(DOCUMENT):
———

On the substrate 8 z 2 of FIG. 4 B , the stub conductor 25 z 2 is disposed closer to an end portion (for example, a lower end portion) from a central portion in the vertical direction (in other words, the short-side direction) on the upper surface (front surface) of the substrate 8 z 2 . The patch antenna including the substrate 8 z 2 resonates at the entire patch (not shown) having the length a in the long-side direction in the same manner when the radio waves of the 2 GHz band are radiated, and further resonates at each of the two length b portions that are present in the long-side direction of the patch and a length b portion in the short-side direction of a new patch when the radio waves of the 5 GHz band are radiated. That is, compared with the configuration in FIG. 4 A , the resonance in the vertical direction is newly added in the 5 GHz band. Therefore, according to the configuration of the patch antenna shown in FIG. 4 B , with regard to the radiation characteristics PTYz 22 and PTYz 25 of the 2 GHz band and the 5 GHz band, horizontally polarized waves Hz 3 are radiated more strongly than vertically polarized waves Vz 3 in the 2 GHz band, and a resonance in the vertical direction is added in the 5 GHz band, so that characteristics of vertically polarized waves are improved and vertically polarized waves Vz 4 are radiated more strongly than horizontally polarized waves Hz 4 . However, in the 5 GHz band, a difference N 2 between the vertically polarized waves Vz 4 and the horizontally polarized waves Hz 4 in a desired direction (for example, a 0 degree direction which is a forward direction) is small, and separation accuracy between the horizontally polarized waves and the vertically polarized waves deteriorates.

———

(WHAT IS NEEDED):
Answer these questions from the patch antenna text:
(a) On the upper surface of substrate 8 z 2, where is stub conductor 25 z 2 placed?
(b) In the 2 GHz band, which waves are radiated more strongly?
(c) In the 5 GHz band, what deteriorates because difference N 2 is small?

Dataset rows
———

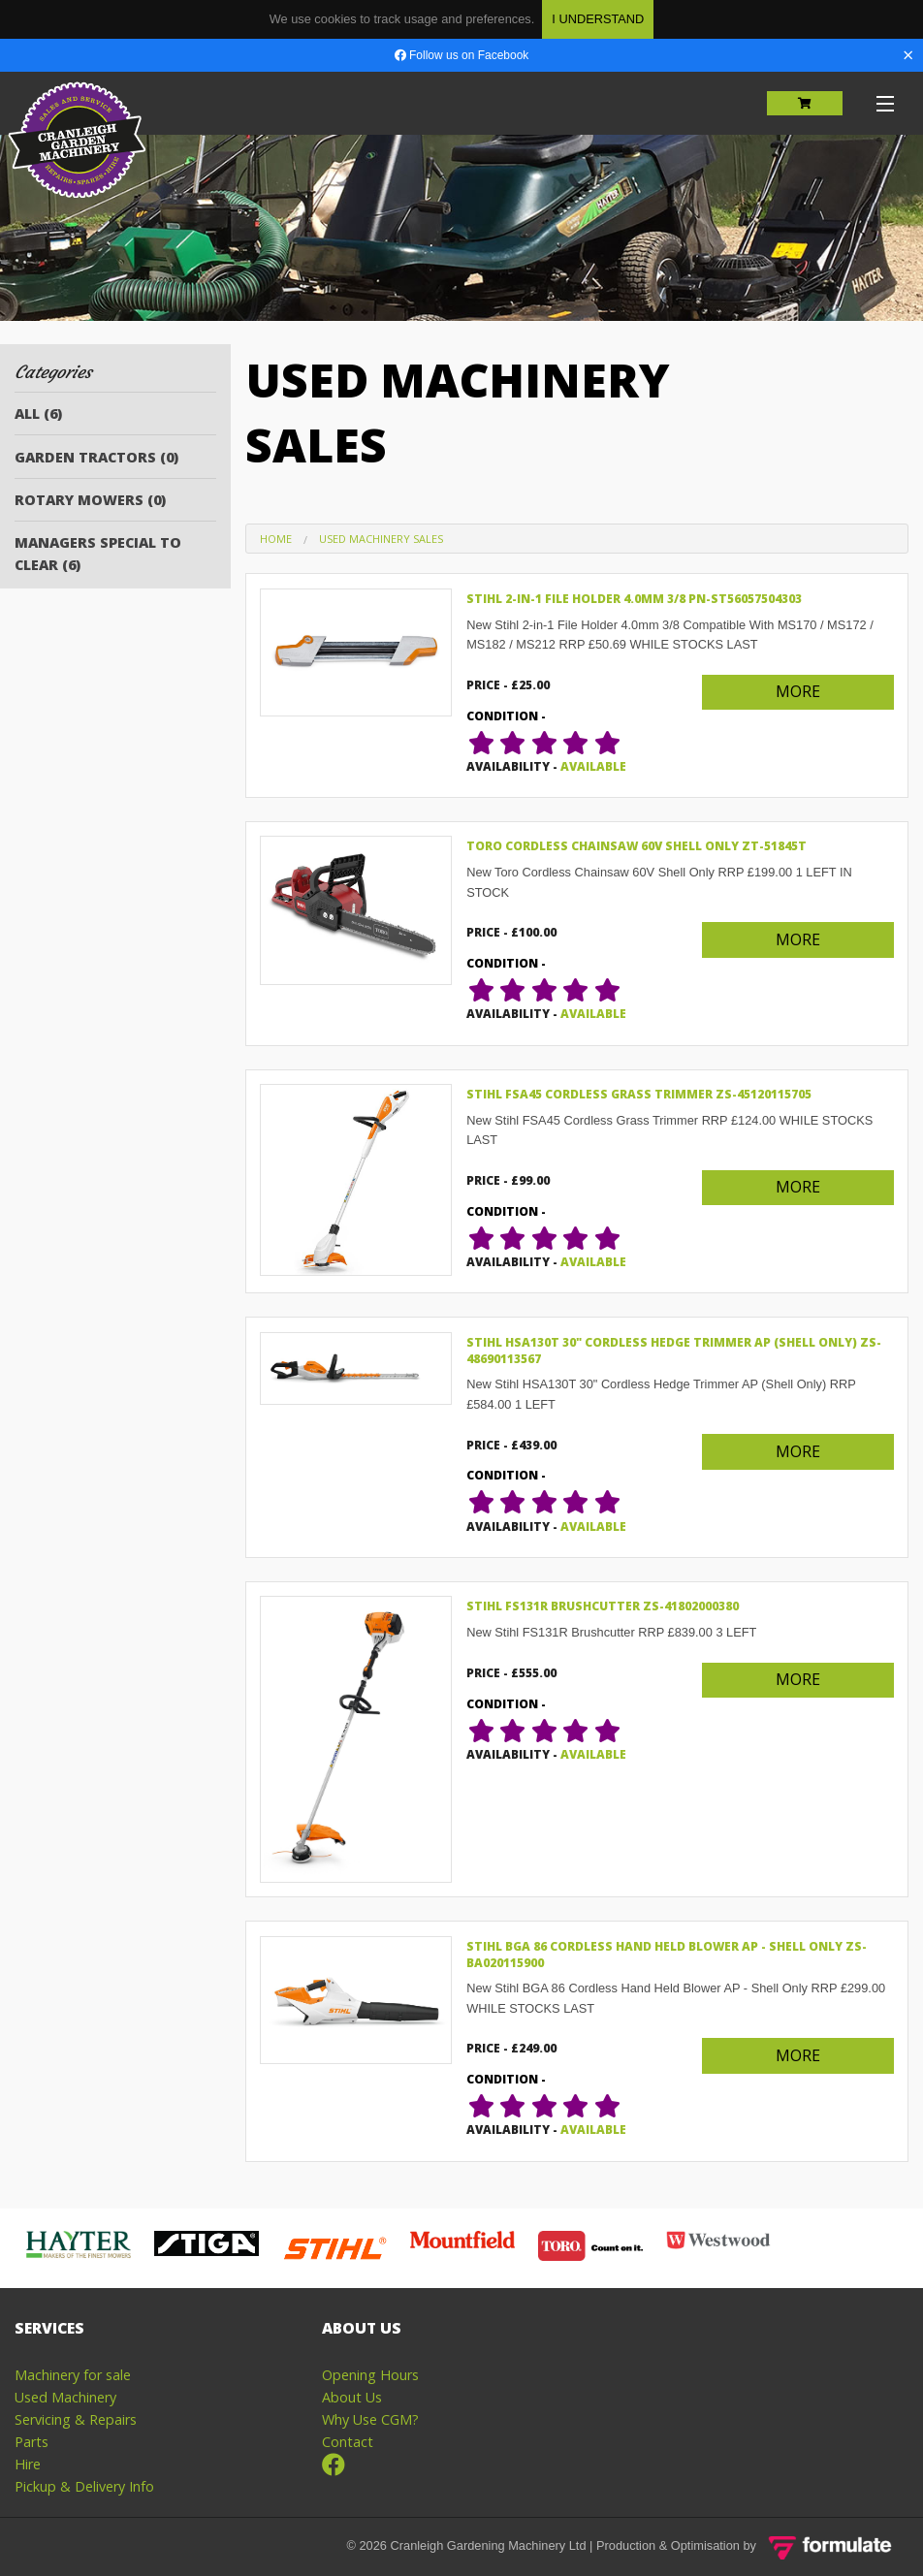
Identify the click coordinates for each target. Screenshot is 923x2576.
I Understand (598, 19)
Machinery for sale (73, 2375)
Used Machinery (65, 2397)
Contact (347, 2442)
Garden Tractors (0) (96, 457)
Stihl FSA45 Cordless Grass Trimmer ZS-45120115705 (639, 1094)
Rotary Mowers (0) (90, 500)
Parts (31, 2442)
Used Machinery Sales (381, 538)
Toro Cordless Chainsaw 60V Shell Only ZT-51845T (636, 846)
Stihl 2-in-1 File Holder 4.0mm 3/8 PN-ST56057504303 (634, 598)
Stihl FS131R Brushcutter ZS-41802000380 (602, 1606)
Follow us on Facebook (462, 55)
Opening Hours (370, 2375)
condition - (506, 716)
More (798, 691)
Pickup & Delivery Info (84, 2486)
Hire (28, 2464)
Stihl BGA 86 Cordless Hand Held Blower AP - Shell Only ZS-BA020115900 (666, 1954)
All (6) (38, 413)
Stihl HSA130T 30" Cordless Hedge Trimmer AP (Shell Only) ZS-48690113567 (673, 1350)
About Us (352, 2397)
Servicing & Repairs (76, 2419)
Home (276, 538)
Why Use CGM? (370, 2419)
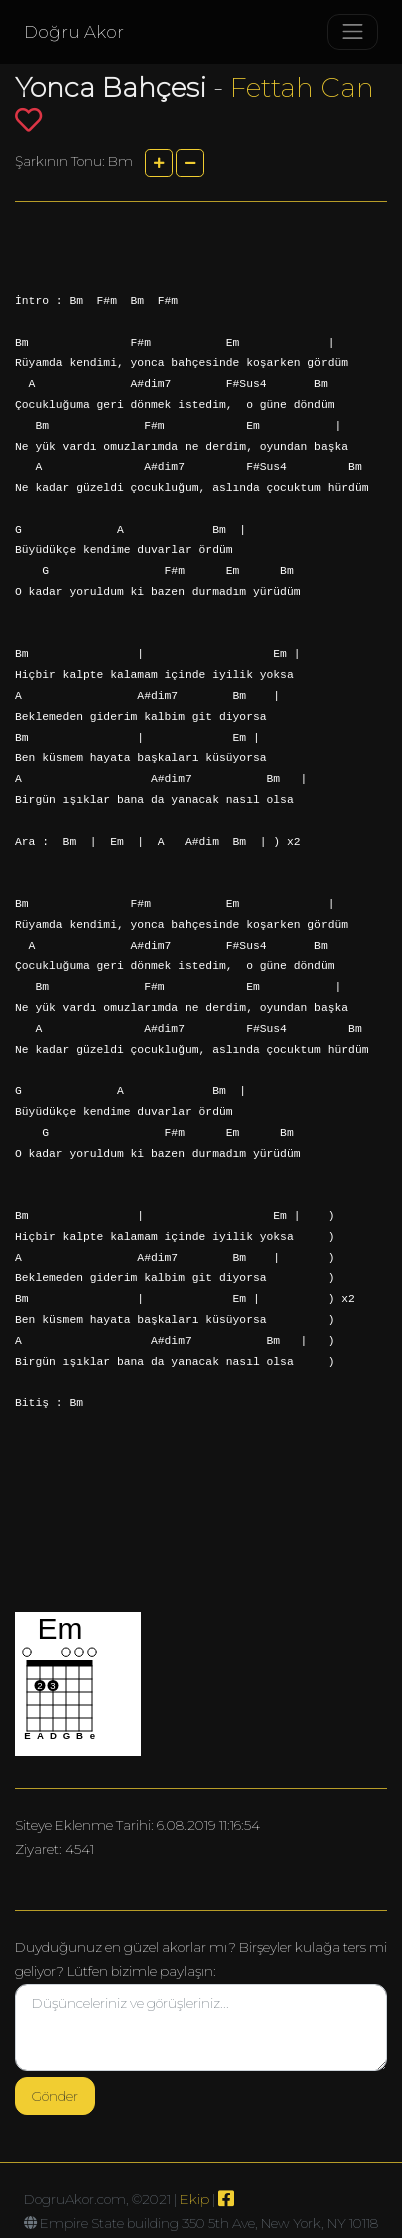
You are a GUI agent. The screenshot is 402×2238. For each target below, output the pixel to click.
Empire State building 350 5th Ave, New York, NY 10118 (209, 2223)
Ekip (194, 2199)
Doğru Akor (74, 32)
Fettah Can (302, 87)
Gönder (55, 2096)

———

(EXERCISE SOLUTION):
(a) It is placed closer to an end portion (for example, a lower end portion) than to the central portion in the vertical, or short-side, direction.
(b) Horizontally polarized waves Hz 3 are radiated more strongly than vertically polarized waves Vz 3.
(c) The separation accuracy between the horizontally polarized waves and the vertically polarized waves deteriorates.